• [Text for analysis]

WACAP

Since the first meeting of the WACAP, the network has been actively promoting the establishment of central authorities for mutual legal assistance to ensure there is an expertise in this complex area of law. It also guarantees support to law enforcement or prosecuting officials on the legal or practical procedures and requirements of how to draft requests that meet the requirements of requested states. There are now seven central authorities within the network that are provided with training and/or tools to facilitate their own capacity building.

Before the network was established, practitioners did not know who to contact if they had questions before sending formal requests, many of which were lost in the ‘black hole’ of the diplomatic channel. Contact points did not know that informal consultations are encouraged before formal requests are submitted. As a result of WACAP, using this informal mechanism has opened a new way of doing business.                                                                        

Some of WACAP's achievements throughout the last three years:

 

In 2013, there was a lack of knowledge as to what was needed for international cooperation. There was no direct contact from one person to another one. Most of the countries did not have central authority units for all the requests received and sent out. Nowadays, central authorities have been established and tailored training is organized to define needs and direct contact within the WACAP network. Trust within the network facilitates the sharing of information and promotes exchanges of good practices in terms of international cooperation which helps to carry out more efficiently requests on follow-up cases and relevant obstacles.

2019:

  • Participated in the negotiation of conventions on extradition, mutual legal assistance in criminal matters and the transfer of convicted persons between the Government of the Republic of Niger and the Government of Italy.
  • Deployment of the Nigerian liaison magistrate in Spain. 
  • Participated in the negotiation of 3 treaties on mutual legal assistance, extradition and transfer of prisoners between Italy and Mali and established partnerships for cooperation between the Italian Anti-Mafia National Direction (DNA) and Mali.
  • A training of trainers on international judicial cooperation in trafficking in persons and smuggling of migrant cases was held in Abidjan, Cote d’Ivoire, in February 2019, and two trainings on adult teaching methodology were held in Accra, Ghana and in Abijan, Cote d'Ivoire.

2018:

  • Contributed to two workshops in Lagos, Nigeria: the first was focused on the investigation and prosecution of complex organized crime and drug trafficking cases and the second was designed to strengthen integrity in the investigation and prosecution of complex cases.

[Pixel coordinate grounding data]
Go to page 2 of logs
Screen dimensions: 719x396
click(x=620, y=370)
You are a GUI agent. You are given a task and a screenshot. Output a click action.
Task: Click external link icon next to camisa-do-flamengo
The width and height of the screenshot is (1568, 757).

• [Requirement] According to the text about WACAP, how many central authorities are now within the network?

• [Task result] Seven.